Kia Damon: Yeah, gentle strength. Oh my God, I love it. I love it. What is your favorite coastal Southern ingredient? Because I imagine there's different stuff like red sea beans. I saw that... I was like what?

Whitney Otawka: Oh yeah, sea red beans.

Kia Damon: ...there's so much I don't have access to.

Whitney Otawka: I mean I love everything that Anson Mills makes. I mean their rice, just a part of their rice is so aromatic. It perfumes your house with this like beautiful sort of like toasting nutty smell and like you can just eat that with butter and it's so satisfying.

Kia Damon: I look at you say that because a lot of people, when I think about like, talk about putting butter in the rice, they're like, what? And I'm like, yeah, I'm like I don't do that and they're like, no and I'm like, yeah, me neither. I don't know what you're talking about.

Whitney Otawka: Listen, I tried to be healthy but-

Kia Damon: Somebody please put butter in this rice asap.

Whitney Otawka: Yeah, I mean I also love butter. I love what they're producing and that the heirloom grains and stuff. Produce wise, I mean as far as like... it bleeds over into other regions of the South too but I'm an eggplant lover. I love the tomatoes we grow in the South, I think they're some of the best, I mean okra is really one of my favorite like producer items.

Kia Damon: You just go out and just like take it right off the stock and just eat it. So good.

Whitney Otawka: It's so good.

Kia Damon: So good.

Whitney Otawka: It's so delicious.

Kia Damon: And then you get like the ants on them trying to tear them up as well because the ants also know like this stuff is delicious.

Whitney Otawka: Yeah. People that are like, oh I don't like okra. I'm like, you just haven't had it done for you well.

Kia Damon: Wow. Whitney, we are connected. We are connected. Every time someone tells me I don't like, okra. I don't like beets. I don't... I'm just like, because you haven't had it prepared the same way because I guarantee you this is the best thing you've ever tasted in your life and then you give it to them they're just like, I don't want to eat anything else and I'm like-

Whitney Otawka: Yes.

Kia Damon: Yes, of course. The South is the best place.

Whitney Otawka: You don't not like that thing. You just don't like the way it was prepared for you last time.

Kia Damon: Right, and then they're like I had it and it was slimy when I was like, I got this, okay.

Whitney Otawka: Yeah we can help you

Kia Damon: I was like it's okay. Along with the inspiration from just where you live in this beautiful island, are there any chefs or people in your life that also pushed you forward with this book and with your career and your cuisine?

Whitney Otawka: Well, yeah. I mean there's so many chefs that I've followed along the way, whether they know me or not.

Kia Damon: Anybody in particular?

Whitney Otawka: I mean... it's so many different levels. I mean, okay.
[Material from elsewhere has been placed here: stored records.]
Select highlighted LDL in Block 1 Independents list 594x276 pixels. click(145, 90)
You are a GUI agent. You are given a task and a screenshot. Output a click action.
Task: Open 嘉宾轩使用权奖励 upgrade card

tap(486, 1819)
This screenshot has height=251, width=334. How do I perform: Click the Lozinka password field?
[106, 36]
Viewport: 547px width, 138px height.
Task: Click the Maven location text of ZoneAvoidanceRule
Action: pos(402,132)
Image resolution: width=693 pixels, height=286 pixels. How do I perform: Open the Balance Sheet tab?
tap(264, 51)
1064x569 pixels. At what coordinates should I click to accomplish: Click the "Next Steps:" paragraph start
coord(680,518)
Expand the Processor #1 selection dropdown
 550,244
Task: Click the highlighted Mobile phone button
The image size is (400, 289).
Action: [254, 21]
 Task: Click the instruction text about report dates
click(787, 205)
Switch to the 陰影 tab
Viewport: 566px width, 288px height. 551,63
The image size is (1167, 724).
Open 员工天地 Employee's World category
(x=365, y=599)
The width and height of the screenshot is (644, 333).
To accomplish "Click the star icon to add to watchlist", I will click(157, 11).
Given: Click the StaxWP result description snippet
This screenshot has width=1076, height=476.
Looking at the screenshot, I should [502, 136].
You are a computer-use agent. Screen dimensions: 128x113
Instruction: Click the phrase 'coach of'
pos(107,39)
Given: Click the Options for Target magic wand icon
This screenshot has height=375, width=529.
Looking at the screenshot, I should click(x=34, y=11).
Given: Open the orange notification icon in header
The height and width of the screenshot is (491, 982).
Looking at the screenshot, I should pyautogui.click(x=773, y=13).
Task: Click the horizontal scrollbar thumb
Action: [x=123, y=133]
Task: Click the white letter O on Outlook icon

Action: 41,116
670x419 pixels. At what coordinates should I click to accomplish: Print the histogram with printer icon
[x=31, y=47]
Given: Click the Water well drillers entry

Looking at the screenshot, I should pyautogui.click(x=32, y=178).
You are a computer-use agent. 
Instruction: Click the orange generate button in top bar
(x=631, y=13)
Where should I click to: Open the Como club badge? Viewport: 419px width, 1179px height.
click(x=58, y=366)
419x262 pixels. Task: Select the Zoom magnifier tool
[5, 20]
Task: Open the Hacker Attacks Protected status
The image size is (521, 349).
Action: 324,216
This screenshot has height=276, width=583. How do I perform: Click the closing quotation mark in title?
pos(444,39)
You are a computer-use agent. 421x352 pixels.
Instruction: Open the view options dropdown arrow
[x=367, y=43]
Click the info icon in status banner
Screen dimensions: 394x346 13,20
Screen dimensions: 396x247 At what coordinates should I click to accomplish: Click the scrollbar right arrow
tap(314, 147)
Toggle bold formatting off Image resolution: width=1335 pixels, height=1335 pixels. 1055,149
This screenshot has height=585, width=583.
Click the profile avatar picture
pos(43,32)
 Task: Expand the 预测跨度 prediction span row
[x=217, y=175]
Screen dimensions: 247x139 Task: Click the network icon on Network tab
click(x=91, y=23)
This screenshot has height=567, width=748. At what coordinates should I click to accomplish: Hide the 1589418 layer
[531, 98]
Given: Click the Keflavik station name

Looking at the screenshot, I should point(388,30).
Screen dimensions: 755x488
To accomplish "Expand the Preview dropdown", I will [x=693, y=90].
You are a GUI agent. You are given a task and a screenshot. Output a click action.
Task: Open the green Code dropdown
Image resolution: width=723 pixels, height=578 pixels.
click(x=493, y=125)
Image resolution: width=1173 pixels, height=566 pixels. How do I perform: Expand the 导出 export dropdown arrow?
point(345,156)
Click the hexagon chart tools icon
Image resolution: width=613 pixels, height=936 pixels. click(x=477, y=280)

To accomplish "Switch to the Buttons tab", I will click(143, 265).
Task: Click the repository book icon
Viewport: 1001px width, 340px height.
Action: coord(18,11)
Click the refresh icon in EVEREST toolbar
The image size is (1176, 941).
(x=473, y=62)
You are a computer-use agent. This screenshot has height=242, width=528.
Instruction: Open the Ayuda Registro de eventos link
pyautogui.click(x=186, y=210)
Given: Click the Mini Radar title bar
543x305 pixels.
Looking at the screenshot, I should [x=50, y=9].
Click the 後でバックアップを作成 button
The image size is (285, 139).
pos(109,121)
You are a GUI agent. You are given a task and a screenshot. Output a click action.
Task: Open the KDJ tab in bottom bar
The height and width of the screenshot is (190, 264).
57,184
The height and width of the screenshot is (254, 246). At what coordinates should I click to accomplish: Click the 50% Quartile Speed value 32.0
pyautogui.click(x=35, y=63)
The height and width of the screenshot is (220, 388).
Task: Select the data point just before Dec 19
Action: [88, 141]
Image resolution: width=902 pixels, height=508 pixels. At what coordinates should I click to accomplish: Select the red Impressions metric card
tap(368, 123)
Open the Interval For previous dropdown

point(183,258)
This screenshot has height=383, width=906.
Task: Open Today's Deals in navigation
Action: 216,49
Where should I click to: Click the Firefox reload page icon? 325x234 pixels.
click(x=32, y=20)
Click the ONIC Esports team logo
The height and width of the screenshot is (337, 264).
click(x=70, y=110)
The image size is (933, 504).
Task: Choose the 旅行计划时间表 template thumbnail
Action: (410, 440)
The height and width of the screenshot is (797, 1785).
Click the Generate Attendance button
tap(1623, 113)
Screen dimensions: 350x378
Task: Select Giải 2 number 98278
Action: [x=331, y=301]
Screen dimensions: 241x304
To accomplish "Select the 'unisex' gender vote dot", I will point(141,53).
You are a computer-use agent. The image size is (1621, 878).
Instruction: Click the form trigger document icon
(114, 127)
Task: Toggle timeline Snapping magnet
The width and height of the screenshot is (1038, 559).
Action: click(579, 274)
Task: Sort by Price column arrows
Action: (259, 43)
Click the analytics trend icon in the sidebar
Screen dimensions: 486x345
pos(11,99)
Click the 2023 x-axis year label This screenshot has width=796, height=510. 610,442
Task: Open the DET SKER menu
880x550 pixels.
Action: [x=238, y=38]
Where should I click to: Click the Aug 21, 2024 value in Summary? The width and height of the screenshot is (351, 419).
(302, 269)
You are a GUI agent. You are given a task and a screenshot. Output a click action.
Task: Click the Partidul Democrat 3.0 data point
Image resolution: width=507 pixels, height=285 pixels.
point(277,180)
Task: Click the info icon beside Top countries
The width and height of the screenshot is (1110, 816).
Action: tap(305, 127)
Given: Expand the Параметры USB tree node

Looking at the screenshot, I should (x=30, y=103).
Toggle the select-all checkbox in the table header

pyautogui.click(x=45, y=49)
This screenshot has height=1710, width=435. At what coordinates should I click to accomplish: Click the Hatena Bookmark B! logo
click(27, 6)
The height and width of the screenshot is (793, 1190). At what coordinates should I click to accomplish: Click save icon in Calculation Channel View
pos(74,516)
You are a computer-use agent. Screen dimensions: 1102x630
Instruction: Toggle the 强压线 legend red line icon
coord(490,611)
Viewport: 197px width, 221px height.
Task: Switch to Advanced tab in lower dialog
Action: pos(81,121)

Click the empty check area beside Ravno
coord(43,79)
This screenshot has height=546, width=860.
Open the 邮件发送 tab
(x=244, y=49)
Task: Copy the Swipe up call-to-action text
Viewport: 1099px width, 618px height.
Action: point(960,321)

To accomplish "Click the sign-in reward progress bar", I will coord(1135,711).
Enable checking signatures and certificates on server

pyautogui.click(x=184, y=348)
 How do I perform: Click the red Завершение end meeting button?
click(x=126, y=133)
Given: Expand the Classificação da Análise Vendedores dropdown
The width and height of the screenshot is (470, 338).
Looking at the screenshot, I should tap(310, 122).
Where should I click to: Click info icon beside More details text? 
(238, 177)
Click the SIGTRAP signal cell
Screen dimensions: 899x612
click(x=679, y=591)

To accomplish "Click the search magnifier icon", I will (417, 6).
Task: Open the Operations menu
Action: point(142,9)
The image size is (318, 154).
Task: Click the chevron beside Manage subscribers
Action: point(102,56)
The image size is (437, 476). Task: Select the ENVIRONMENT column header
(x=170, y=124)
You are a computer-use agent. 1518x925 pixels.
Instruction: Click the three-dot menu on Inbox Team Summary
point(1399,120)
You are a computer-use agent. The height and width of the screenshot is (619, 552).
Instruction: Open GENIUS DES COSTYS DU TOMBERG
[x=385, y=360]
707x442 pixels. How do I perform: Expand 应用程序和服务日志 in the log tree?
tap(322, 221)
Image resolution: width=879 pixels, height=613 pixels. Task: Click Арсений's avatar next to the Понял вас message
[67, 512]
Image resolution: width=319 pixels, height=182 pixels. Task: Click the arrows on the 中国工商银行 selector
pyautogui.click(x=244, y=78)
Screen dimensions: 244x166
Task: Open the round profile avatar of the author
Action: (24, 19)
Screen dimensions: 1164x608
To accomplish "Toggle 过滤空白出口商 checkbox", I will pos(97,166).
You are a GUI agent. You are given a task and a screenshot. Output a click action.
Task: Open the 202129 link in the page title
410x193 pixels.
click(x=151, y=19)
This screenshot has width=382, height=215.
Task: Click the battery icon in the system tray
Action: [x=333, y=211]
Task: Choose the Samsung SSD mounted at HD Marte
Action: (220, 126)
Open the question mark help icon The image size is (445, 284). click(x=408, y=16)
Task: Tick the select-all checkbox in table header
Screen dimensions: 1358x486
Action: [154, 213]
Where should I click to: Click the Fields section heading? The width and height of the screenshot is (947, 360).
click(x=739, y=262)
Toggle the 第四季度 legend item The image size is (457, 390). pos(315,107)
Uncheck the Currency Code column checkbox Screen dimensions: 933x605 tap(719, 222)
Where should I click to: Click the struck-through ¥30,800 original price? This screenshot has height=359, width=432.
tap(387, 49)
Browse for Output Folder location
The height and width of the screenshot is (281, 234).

I worked for Hugh Acheson and Linton Hopkins who both gave me some foundation, right, in the cuisine. I always admired Anne Quatrano from a distance. I love everything she does. I mean, anytime I throw an event I'm like, what would Anne Quatrano do? Because she knows how to set a table like nobody else. And then there's so many amazing chefs in my region. Of course, those are ones I had more close contact with.

Whitney Otawka: I deeply admire Jacques Pépin. I had the opportunity to cook for him about three years ago on the island and I met him and it was just one of the most important meals I've ever cooked in my life because he's really one of the people that has carved a path for us. I have a lot of respect for the people that have like taken on these roles in kitchen. Now it's a glorious job to be a chef and it's allotted but so much hard work has gone into it. The people, the history that have developed these recipes and anyway, Jacques Pépin is just one of the most admirable people, the sweetest, nicest man. He was very kind to offer an endorsement for the book and I just... I can email him and I just... you don't have access to legends very often.

Kia Damon: Yeah, you don't really have access to legends.

Whitney Otawka: No that I'm emailing him.

Kia Damon: No you right.

Whitney Otawka: ...regularly but I really appreciate the way he's been open to communication with me and, yeah.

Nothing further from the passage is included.